The SARS-CoV-2 main protease (M ^pro ) is a key target for antiviral drugs. Given its conserved sequence across coronaviruses and its essential role in viral replication, numerous inhibitors have been developed to target its active site. M ^pro exists in equilibrium between the active dimer and inactive monomer, rendering the targeting of dimerization as a promising alternative strategy for drug development. This study addresses knowledge gaps regarding the monomer-dimer equilibrium and conformational changes of M ^pro induced by inhibitor binding. We utilized ¹³ C labeling combined with native mass spectrometry to assess how different types of inhibitors (including peptidomimetic inhibitors PF-07321332, PF-00835231, GC376, boceprevir; non-peptidomimetic inhibitors carmofur, ebselen and its analog MR6-31-2; and allosteric inhibitors AT7519 and pelitinib) influence the monomer-dimer equilibrium and subunit exchange of M ^pro . Additionally, we employed hydrogen/deuterium exchange mass spectrometry (HDX-MS) to investigate the conformational dynamics of M ^pro and its interactions with these inhibitors.
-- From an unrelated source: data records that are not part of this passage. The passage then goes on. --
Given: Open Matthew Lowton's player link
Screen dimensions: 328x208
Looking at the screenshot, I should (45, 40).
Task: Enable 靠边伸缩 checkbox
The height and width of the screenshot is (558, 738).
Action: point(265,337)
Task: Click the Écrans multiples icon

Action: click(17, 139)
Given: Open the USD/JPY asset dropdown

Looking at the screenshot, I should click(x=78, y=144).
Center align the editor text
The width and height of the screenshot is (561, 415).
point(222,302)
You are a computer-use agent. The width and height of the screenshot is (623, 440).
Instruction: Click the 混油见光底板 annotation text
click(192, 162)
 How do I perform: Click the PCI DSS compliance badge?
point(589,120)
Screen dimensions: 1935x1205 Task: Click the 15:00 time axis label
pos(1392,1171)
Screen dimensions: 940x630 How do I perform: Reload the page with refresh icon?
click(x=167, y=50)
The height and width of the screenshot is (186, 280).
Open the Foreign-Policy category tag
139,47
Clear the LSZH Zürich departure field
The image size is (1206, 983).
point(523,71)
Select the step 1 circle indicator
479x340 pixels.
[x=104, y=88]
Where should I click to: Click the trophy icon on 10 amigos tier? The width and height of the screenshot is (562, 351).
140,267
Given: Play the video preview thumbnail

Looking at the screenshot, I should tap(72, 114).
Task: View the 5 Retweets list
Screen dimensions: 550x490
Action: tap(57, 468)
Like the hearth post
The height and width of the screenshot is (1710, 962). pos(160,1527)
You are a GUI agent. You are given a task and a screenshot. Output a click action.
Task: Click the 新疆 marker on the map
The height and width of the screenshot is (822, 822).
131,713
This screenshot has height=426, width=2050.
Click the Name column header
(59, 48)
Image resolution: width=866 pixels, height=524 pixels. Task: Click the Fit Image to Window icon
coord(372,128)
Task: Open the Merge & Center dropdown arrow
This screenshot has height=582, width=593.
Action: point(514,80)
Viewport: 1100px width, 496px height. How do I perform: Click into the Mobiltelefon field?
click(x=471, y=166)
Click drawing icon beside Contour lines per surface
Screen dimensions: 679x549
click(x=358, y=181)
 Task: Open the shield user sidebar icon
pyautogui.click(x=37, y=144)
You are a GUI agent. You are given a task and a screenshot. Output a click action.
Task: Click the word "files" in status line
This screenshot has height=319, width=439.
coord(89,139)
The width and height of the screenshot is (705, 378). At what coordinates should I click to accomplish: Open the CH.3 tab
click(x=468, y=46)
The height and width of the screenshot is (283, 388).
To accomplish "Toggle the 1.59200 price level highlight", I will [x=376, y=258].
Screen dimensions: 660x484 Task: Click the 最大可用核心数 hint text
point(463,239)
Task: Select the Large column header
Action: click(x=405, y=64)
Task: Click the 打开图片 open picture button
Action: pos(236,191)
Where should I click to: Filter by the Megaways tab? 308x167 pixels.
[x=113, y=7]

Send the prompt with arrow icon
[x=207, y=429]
Key findings revealed divergent mechanisms: peptidomimetic inhibitors significantly shifted the equilibrium towards the dimeric state, suppressing subunit exchange dynamics and rigidifying the dimer interface. In contrast, ebselen impaired the dimer form and increased the flexibility of the dimer interface. Notably, we identified a novel covalent binding site for ebselen at C300 by tandem mass spectrometry, with molecular dynamics simulations further indicating that this modification allosterically altered the hydrogen bond network of the M ^pro dimer interface. Overall, this study reveals distinct inhibitory modes between peptidomimetic inhibitors and ebselen, highlighting the potential of targeting allosteric sites at the dimer interface for the design of next-generation M ^pro inhibitors.